胸毛のかっこいい25歳のパパ

小学生のとき塾に通っていた私は、算数科のM先生が好きだった。

ロン毛でガタイのいいM先生はいつも陽気なあいさつとともに教室に入ってきて、生徒の疲れを吹っ飛ばす軽快な雑談をはじめる。だんだん生徒の気持ちがのってくると、エネルギーを保ったまま集中力を授業へと導いていく。この流れの巧妙さは当時の私から見ても鮮やかだった。私が今こうして理系の大学院生でいるのも、算数を好きにしてくれたM先生のおかげだ。

 

そんなM先生から教わったことで特に印象に残って、今でも使う知識がある。

それが「胸毛のかっこいい25歳のパパ」だ。

ワイルドヤングダディが一体どうしたと思うかもれないが、実はこれ、和暦を西暦に変換するときに使える語呂合わせである。使い方は簡単で、「胸毛(67 明治)のかっこいい(11 大正)25歳(25 昭和)のパパ(88 平成)」の数字に、和暦の年数を足すと西暦に変換できる。例えば、平成10年ならパパの88に10を足して1998年。明治30年なら胸毛の67に30を足して1897年。昭和元年だったら昭和1年と考えて、25歳に1を足して1926年といった具合。

どんな文脈で教わったか覚えてないが、算数の先生がこんなことを話すあたりからも、M先生のバラエティに富んだ雑談力が垣間見える。当時はこの語呂のおかげで歴史の授業で和暦アレルギーに苦しむことがなくなり、大いに感動したものだ。

 

それから今に至るまで13年間この語呂にはお世話になった。先日、旅行で熊本城を訪れたときのこと。平成28年に城の石垣が崩落したという説明を見た友人から、これって西暦だと何年くらいだ?と聞かれた。

私は頭の中で胸毛のかっこいいパパを思い浮かべて2016年だねと答え、ついでに語呂あわせについても話した。すると彼は「25歳のとこはまんま25なのが気になる」と言い、13年間脳死で語呂を使い続けた私をハッとさせた。確かにその通りだ。数字をそのまま覚えなきゃいけない語呂合わせは美しくない。

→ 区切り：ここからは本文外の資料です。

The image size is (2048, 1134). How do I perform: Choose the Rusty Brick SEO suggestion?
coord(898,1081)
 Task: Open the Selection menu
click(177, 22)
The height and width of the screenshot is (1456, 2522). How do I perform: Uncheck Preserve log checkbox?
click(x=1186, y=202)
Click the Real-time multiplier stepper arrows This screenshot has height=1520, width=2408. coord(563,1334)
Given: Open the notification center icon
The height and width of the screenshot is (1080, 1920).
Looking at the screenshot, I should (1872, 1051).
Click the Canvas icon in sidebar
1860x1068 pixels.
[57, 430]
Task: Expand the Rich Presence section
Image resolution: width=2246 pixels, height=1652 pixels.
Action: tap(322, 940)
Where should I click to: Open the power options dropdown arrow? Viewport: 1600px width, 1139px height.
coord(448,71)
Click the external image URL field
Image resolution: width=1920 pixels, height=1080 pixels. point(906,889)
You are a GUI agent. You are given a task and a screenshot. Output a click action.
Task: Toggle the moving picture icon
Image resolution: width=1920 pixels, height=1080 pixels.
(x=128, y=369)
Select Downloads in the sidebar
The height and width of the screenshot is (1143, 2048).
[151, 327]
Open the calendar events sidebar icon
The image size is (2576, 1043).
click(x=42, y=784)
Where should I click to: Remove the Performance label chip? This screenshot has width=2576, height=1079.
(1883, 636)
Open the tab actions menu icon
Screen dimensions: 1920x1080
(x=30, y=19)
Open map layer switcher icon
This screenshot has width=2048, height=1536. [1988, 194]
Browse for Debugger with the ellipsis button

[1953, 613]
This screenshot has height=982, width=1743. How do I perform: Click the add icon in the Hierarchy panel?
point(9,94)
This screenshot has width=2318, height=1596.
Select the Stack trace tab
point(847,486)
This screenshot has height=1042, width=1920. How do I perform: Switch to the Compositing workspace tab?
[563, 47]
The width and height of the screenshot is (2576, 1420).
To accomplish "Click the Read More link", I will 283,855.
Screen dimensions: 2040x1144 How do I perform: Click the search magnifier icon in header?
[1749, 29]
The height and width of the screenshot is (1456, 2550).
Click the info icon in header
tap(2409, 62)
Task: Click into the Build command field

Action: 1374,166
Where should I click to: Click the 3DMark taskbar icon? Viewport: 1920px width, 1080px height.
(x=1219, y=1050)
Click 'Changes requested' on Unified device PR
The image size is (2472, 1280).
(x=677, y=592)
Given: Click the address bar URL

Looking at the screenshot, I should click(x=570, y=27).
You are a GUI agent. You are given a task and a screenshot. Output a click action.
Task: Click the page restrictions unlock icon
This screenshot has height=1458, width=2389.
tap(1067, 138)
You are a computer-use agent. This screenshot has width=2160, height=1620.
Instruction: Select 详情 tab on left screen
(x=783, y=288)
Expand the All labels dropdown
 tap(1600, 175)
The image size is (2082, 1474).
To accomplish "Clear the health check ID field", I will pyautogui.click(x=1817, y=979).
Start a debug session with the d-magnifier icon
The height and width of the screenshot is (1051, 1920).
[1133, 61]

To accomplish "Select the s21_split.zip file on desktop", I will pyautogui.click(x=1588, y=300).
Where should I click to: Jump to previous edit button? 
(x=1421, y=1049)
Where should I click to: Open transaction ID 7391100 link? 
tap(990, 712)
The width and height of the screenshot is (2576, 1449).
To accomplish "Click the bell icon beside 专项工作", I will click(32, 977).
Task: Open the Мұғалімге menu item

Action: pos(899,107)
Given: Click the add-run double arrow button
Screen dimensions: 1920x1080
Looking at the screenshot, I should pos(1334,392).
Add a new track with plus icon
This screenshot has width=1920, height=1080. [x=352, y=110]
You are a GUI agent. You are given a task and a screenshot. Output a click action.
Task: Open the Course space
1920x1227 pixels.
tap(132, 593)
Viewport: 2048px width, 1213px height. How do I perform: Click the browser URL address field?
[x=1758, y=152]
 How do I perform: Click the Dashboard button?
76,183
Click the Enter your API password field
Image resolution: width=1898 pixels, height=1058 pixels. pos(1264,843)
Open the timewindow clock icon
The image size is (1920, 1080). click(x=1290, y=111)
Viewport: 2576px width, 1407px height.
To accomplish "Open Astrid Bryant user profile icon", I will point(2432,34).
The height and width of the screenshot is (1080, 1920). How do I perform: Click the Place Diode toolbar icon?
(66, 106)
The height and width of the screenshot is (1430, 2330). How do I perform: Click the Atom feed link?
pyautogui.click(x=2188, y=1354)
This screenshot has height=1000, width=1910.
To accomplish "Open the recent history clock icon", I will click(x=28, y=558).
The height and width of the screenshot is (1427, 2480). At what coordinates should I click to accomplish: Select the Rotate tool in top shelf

冷静になると、この語呂はかなり改善の余地があるように思えてきた。まず「胸毛のかっこいい」部分のテンポが悪い。もはやあまり使わない明治と大正で足踏みせずに、なるべく早く25歳のパパにたどり着きたいのに。そもそも改元された以上、令和も組み込んで刷新する必要がある。13年間走り続けたこの語呂合わせも、若い世代にバトンを渡す時がきた。

 

 

ならば、こんなのはどうだろう。

「胸毛にもいい2個のパパイヤ」

ワイルドな胸毛を育てるのにうってつけのパパイヤがある訳だ。胸毛(67 明治)にもいい(11 大正)2個の(25 昭和)パパ(88 平成)イヤ(18 令和)。令和3年なら18に3を足して2021年である。

コンパクトでいい感じじゃないか。

 

M先生はポロッと話した語呂がいまでも生徒の記憶に残っている自覚はないだろうが、新たな語呂をM先生にも教えてあげたいと思った。

そういえばM先生も胸毛の似合いそうなガタイのいい男性だったな。もし今M先生に会えるなら、13年間お世話になった語呂への感謝の言葉と、新しい語呂合わせ、それとパパイヤを2個あげよう。